The olive oil shortage is coming, and it will be much worse than anyone realizes. 2017 will be very bad for olive oil. – Walter Zanre, boss of Filippo Berio UK

Over the past few years we have also seen a growing trend around other specialty oils, such as coconut and avocado, which consumers are more likely to purchase over olive oil as prices increase.

British consumers may soon be forced to pay up to a third more to get their hands on extra virgin olive oil, Zanre warns. Between the bad harvests and ongoing currency volatility around the world, it’s a bad time to be in olive oil, he confesses.

It might be a bad time for European producers, but what does it mean for some of the other olive oil producing regions?

Over the last few years, California has been progressively increasing its olive oil manufacturing, and has implemented strict standards for the oil.

More and more people are aware of the high standards we have and embracing locally produced products. – Patricia Darragh, executive director of the California Olive Oil Council based in Berkeley.

Listed records:

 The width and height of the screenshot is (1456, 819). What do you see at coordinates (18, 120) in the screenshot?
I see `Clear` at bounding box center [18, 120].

---

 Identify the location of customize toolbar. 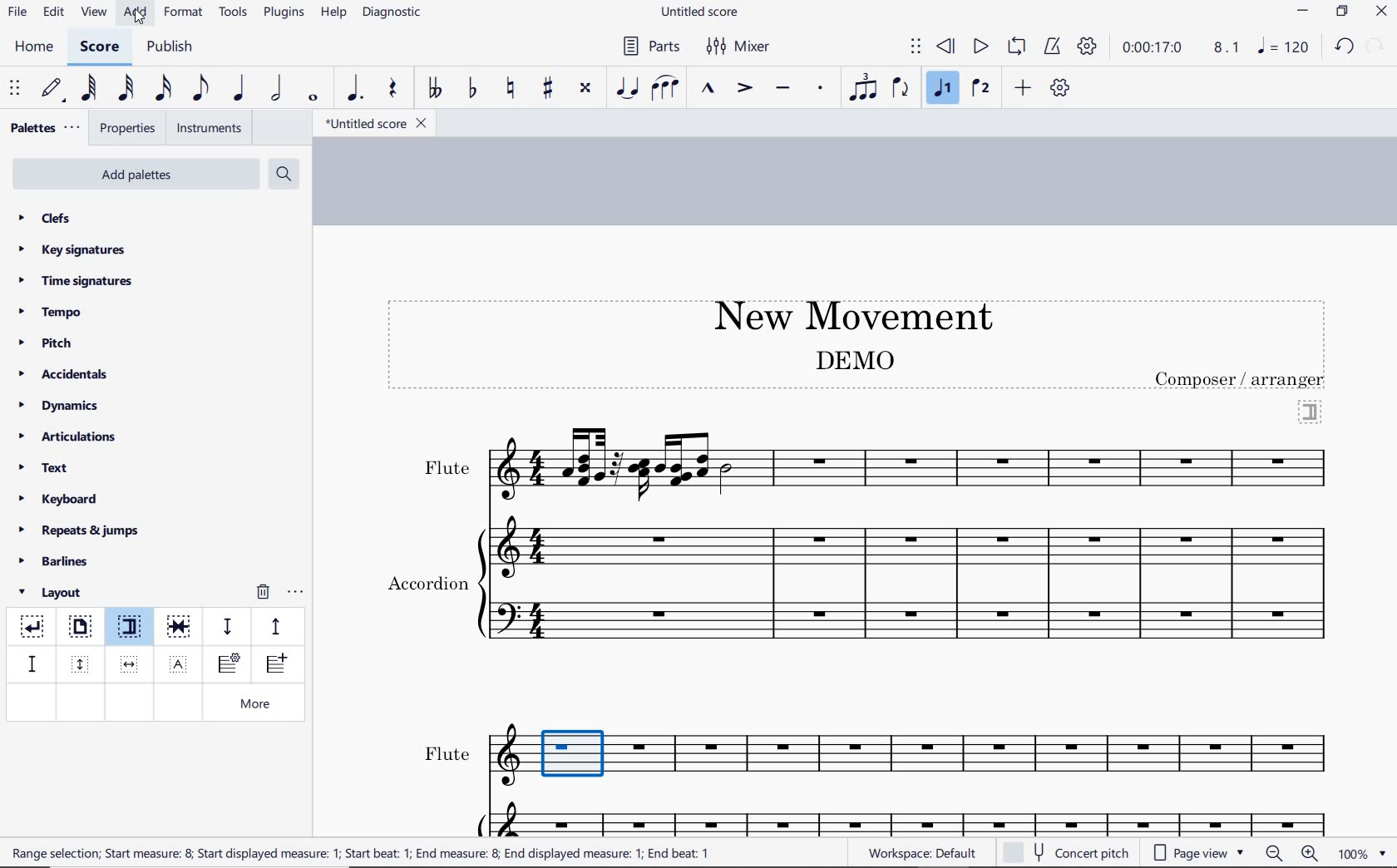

...

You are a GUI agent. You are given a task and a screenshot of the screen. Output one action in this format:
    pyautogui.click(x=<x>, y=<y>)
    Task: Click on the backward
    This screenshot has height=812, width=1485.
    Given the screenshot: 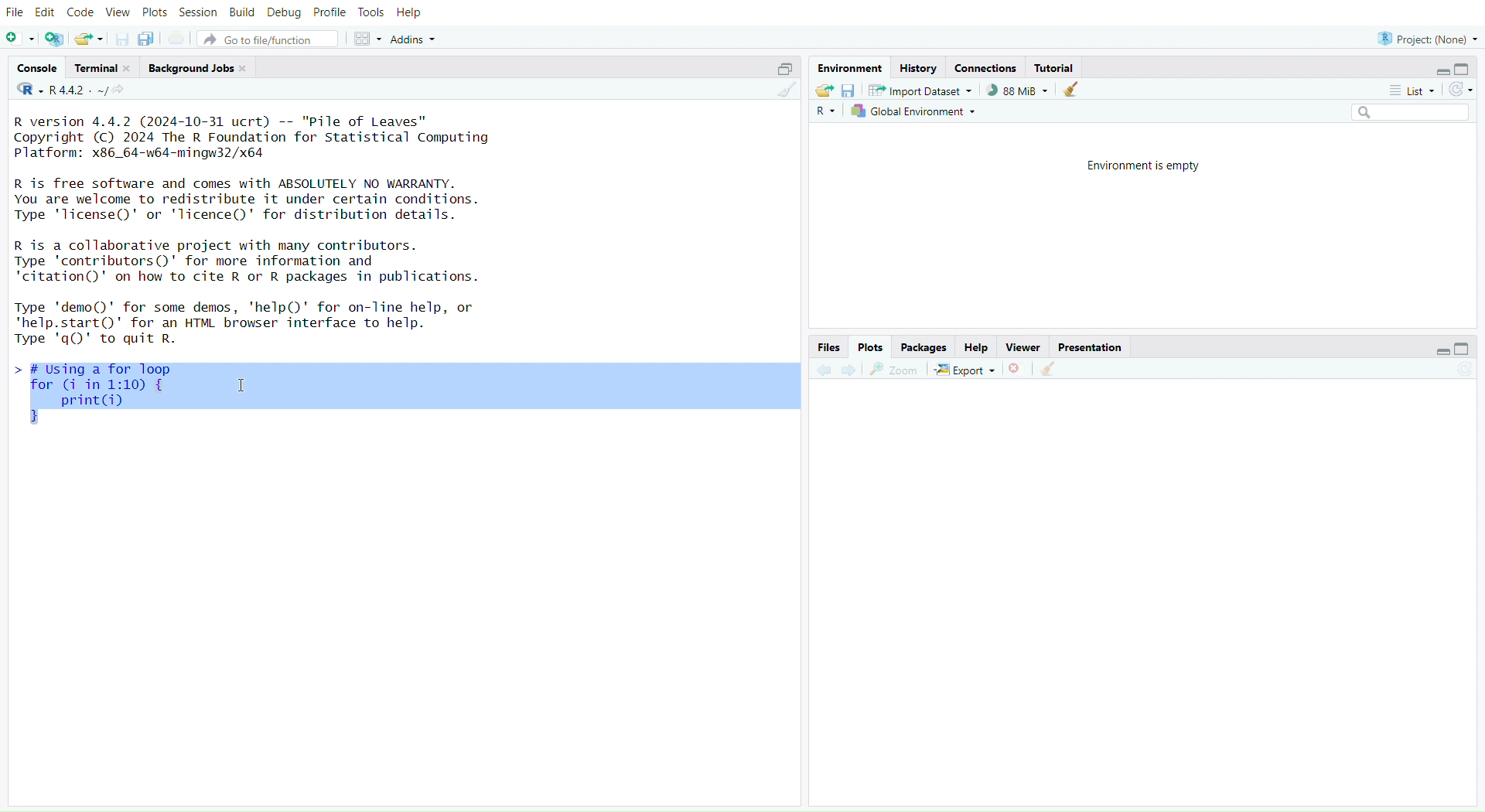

Stated task: In the olive oil text, reproduce the passage starting at "Over the last" and ending at "based in Berkeley.", substituting "rigorous standards" for "strict standards".

Output of the exercise:
Over the last few years, California has been progressively increasing its olive oil manufacturing, and has implemented rigorous standards for the oil.

More and more people are aware of the high standards we have and embracing locally produced products. – Patricia Darragh, executive director of the California Olive Oil Council based in Berkeley.